1977 : Muselée sous Franco, la Generalitat est restaurée.
2005 : Le parlement catalan approuve un projet d’autonomie.
2010 : Le tribunal constitutionnel, basé à Madrid, rejette la reconnaissance de la « nation » catalane et l’augmentation de ses pouvoirs (notamment l’utilisation du catalan dans les médias et l’administration). Pour protester, un million de personnes défilent à Barcelone. À partir de ce moment-là, le mouvement nationaliste catalan prend de l’ampleur.
2017 : Le Parlement catalan adopte une résolution visant à créer une république de Catalogne indépendante.
2022 : Le sondage annuel effectué par la Generalitat montre que la tendance est en train de s’inverser en Catalogne. Désormais, seulement 38% des Catalans se déclarent favorables à l’indépendance (source).
Quelques problèmes à résoudre si la Catalogne devient indépendante
Avec l’indépendance, la Catalogne sortirait de l’Union Européenne. La région deviendrait un pays tiers et devrait alors poser sa candidature pour intégrer à nouveau l’UE.

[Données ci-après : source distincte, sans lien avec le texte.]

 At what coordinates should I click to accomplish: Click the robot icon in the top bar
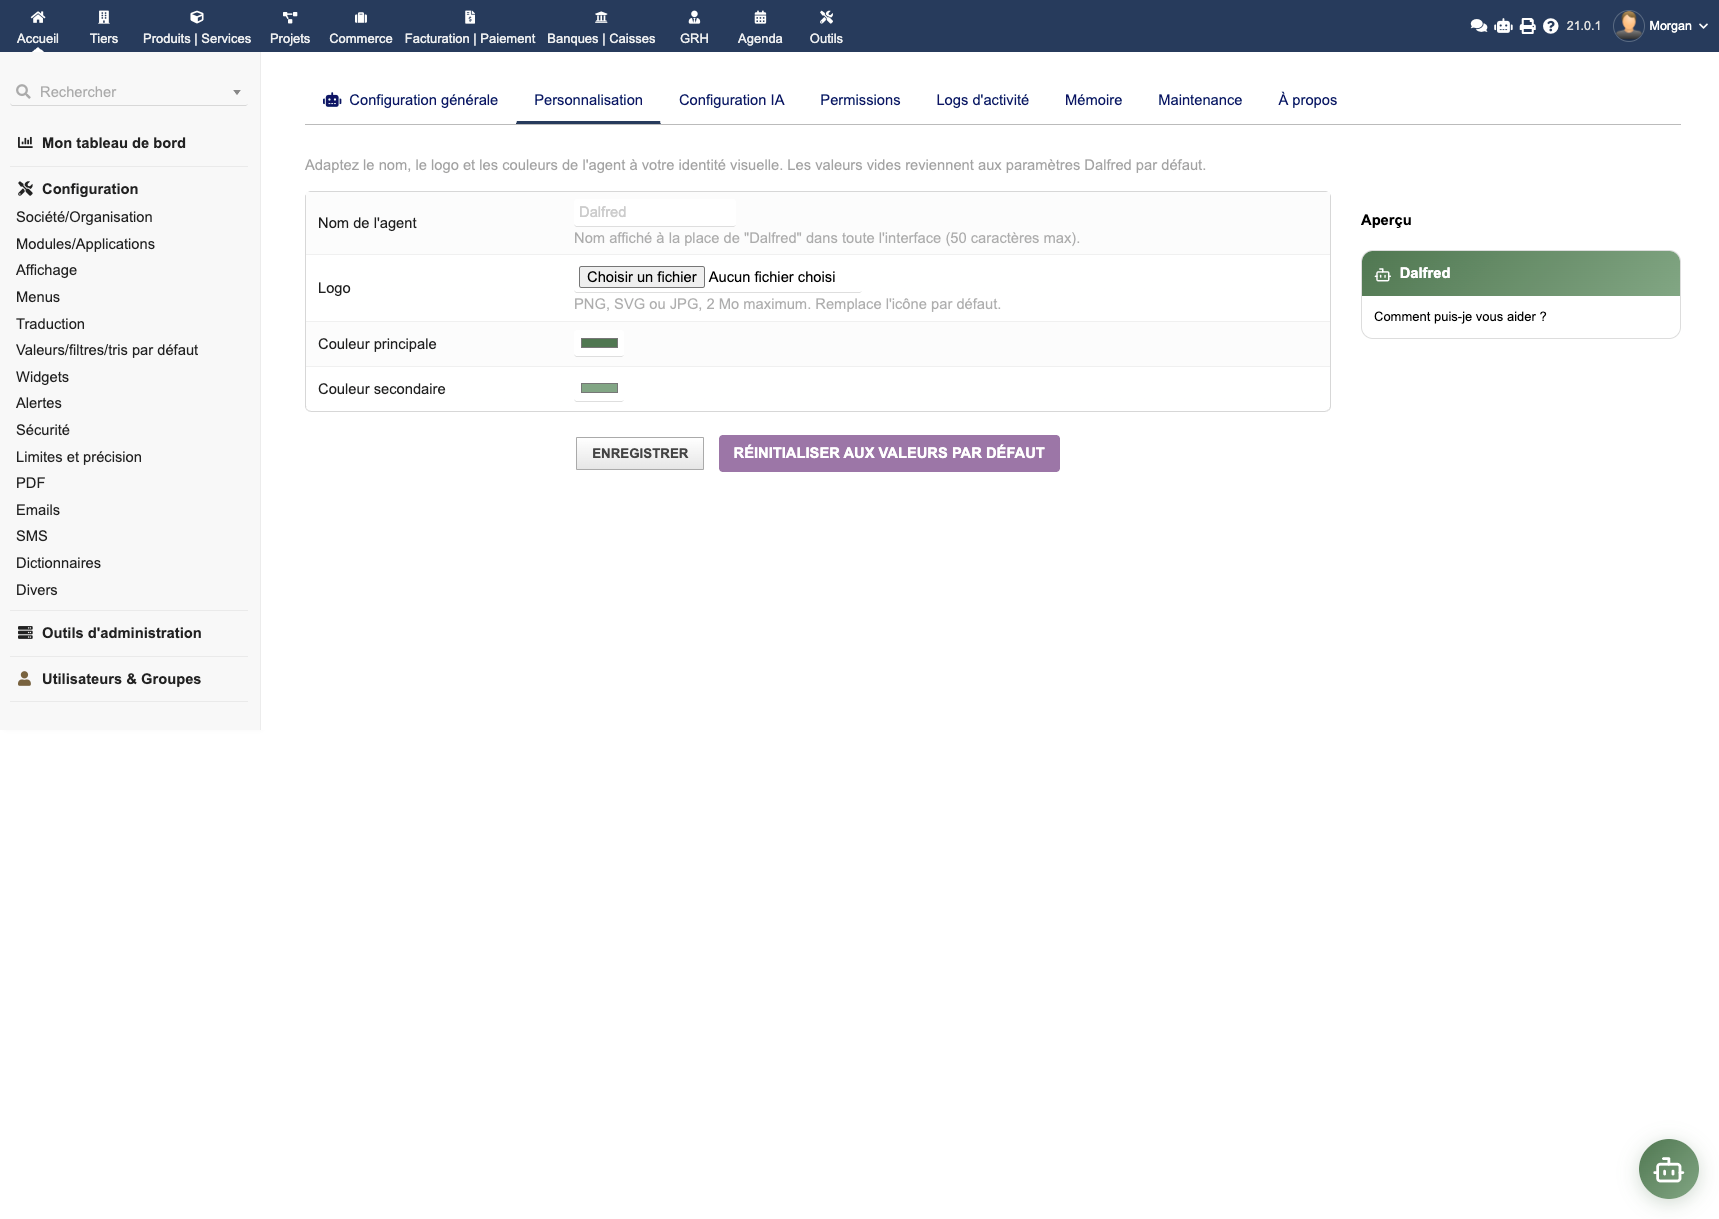tap(1503, 26)
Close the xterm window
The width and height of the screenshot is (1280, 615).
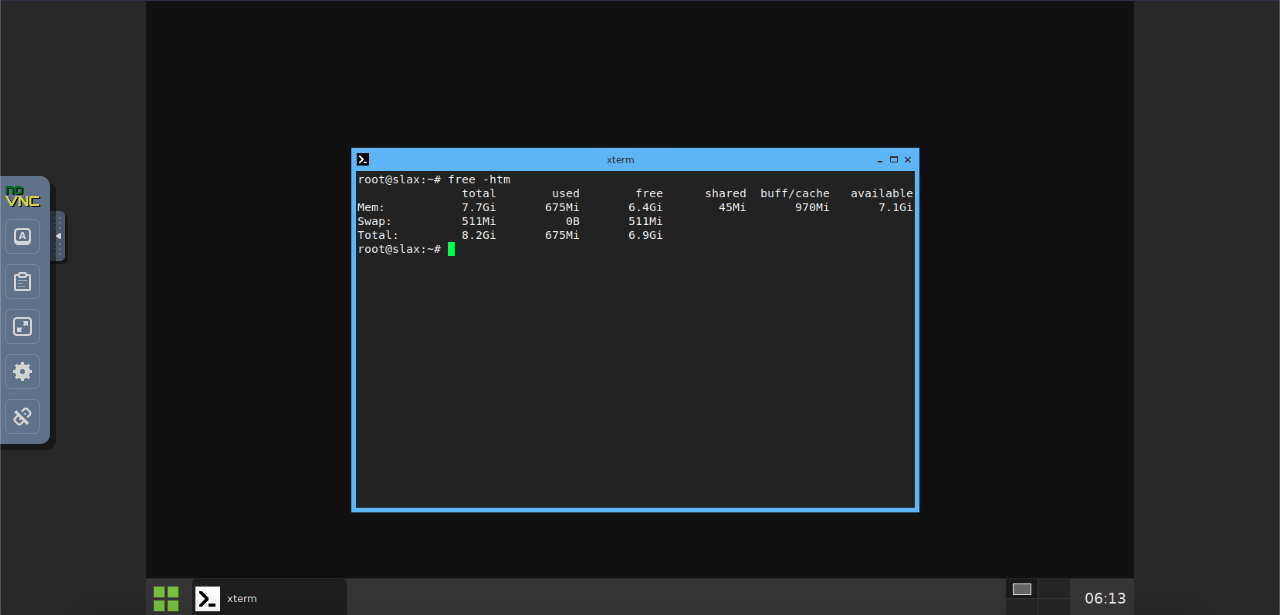(908, 160)
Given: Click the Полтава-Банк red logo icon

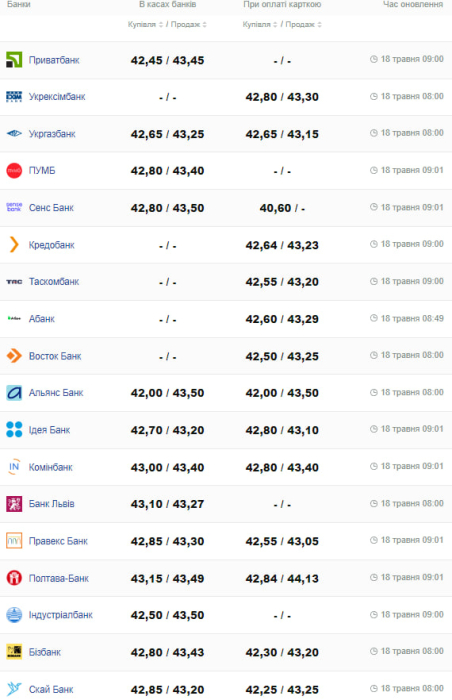Looking at the screenshot, I should pyautogui.click(x=14, y=578).
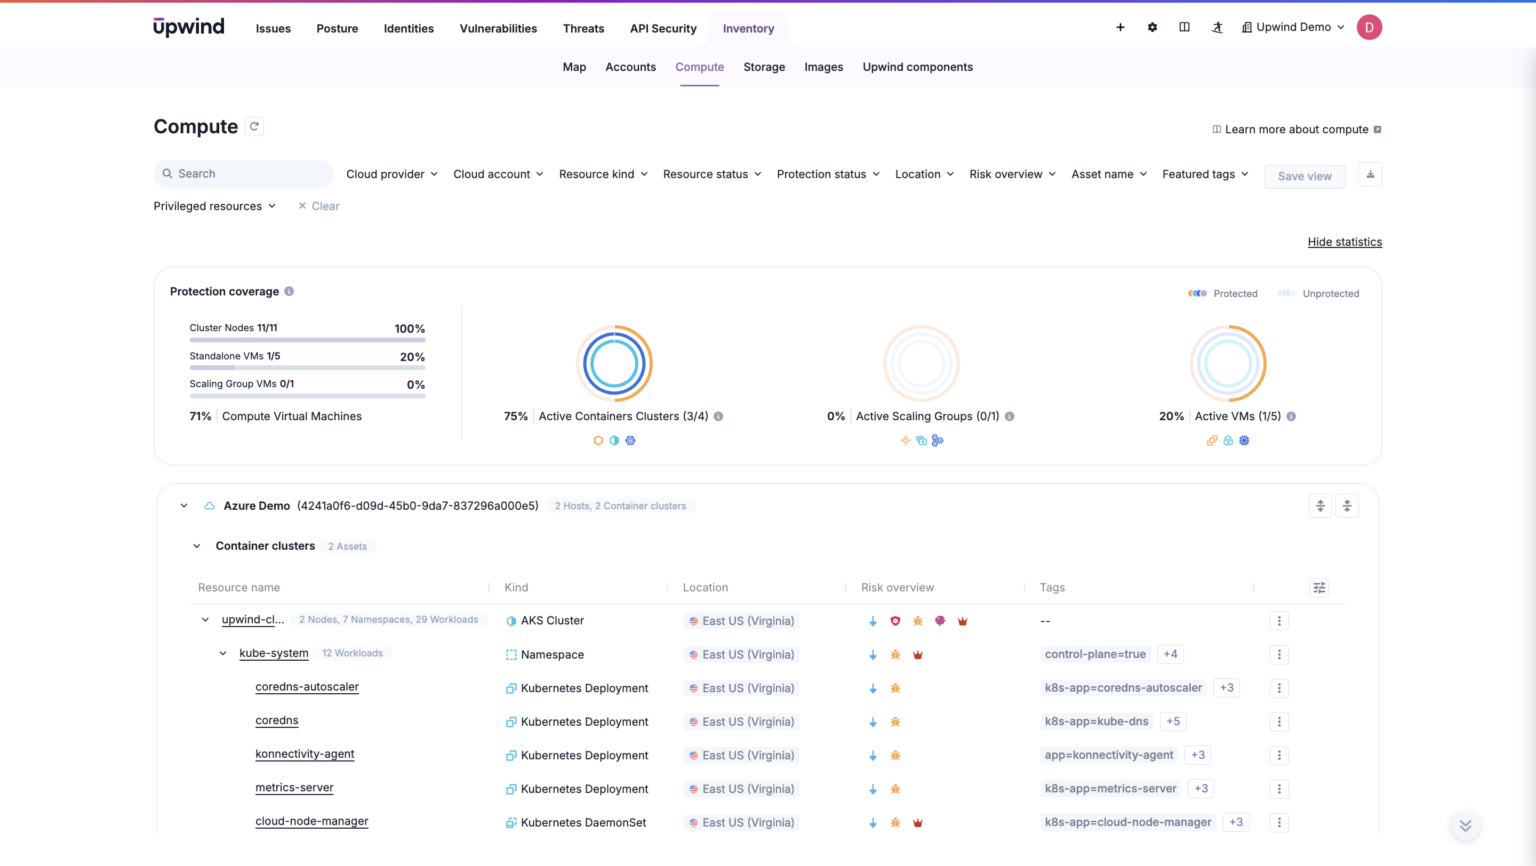
Task: Expand the Cloud provider filter dropdown
Action: tap(391, 174)
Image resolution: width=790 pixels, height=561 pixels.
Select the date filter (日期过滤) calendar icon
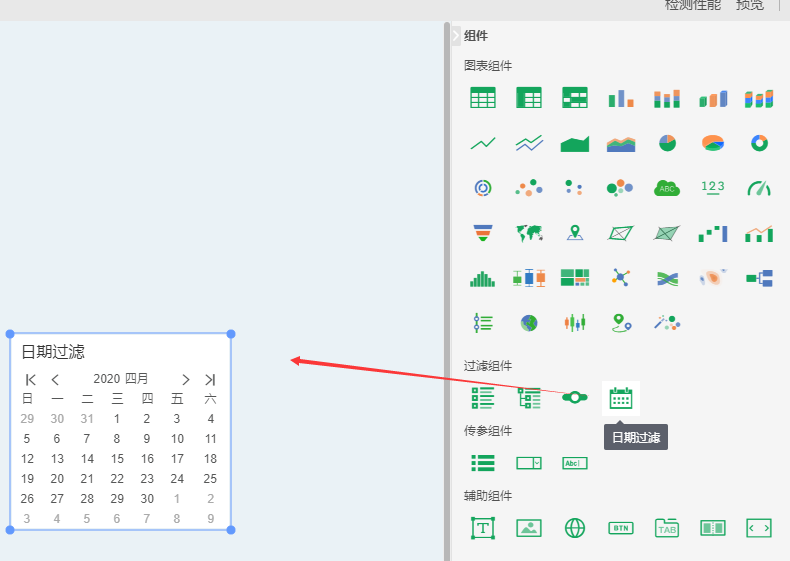(621, 398)
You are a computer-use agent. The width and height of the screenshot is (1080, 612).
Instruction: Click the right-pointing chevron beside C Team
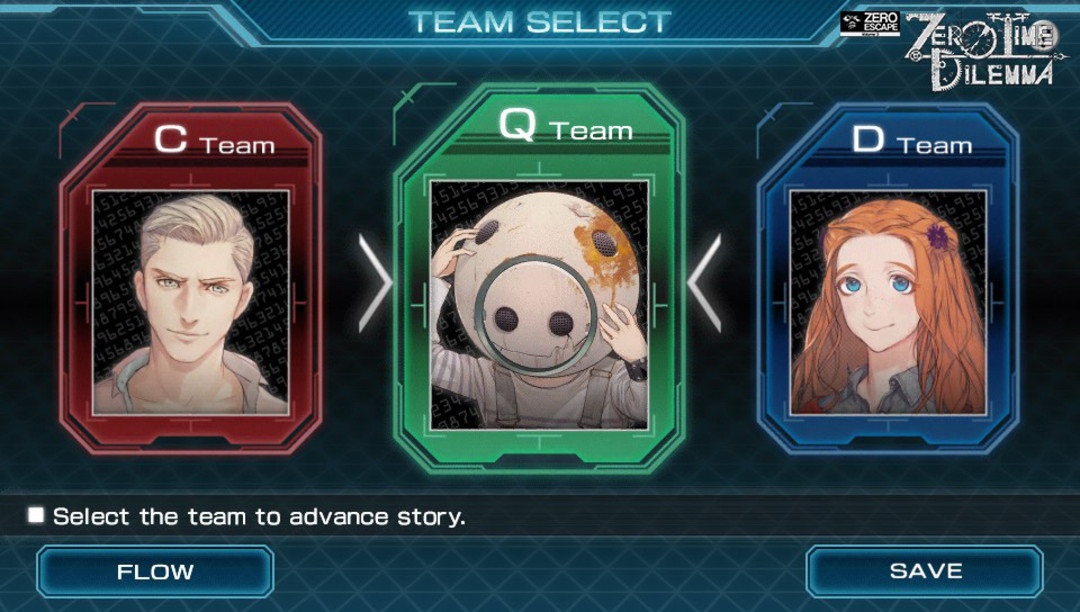(375, 283)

Cette situation aurait alors des conséquences immédiates (un peu comme lors du Brexit) pénalisant sa compétitivité : application du tarif douanier commun, entreprises qui se relocalisent dans le reste de l’Espagne, baisse significative des investissements directs émanant de l’étranger (actuellement, les 3/4 proviennent de l’UE), sortie de l’euro comme monnaie nationale, etc.
Et pour les passionnés de football, il y a aussi le casse-tête du Barça : comme tous les clubs catalans, il ne pourrait plus participer à la Liga espagnole.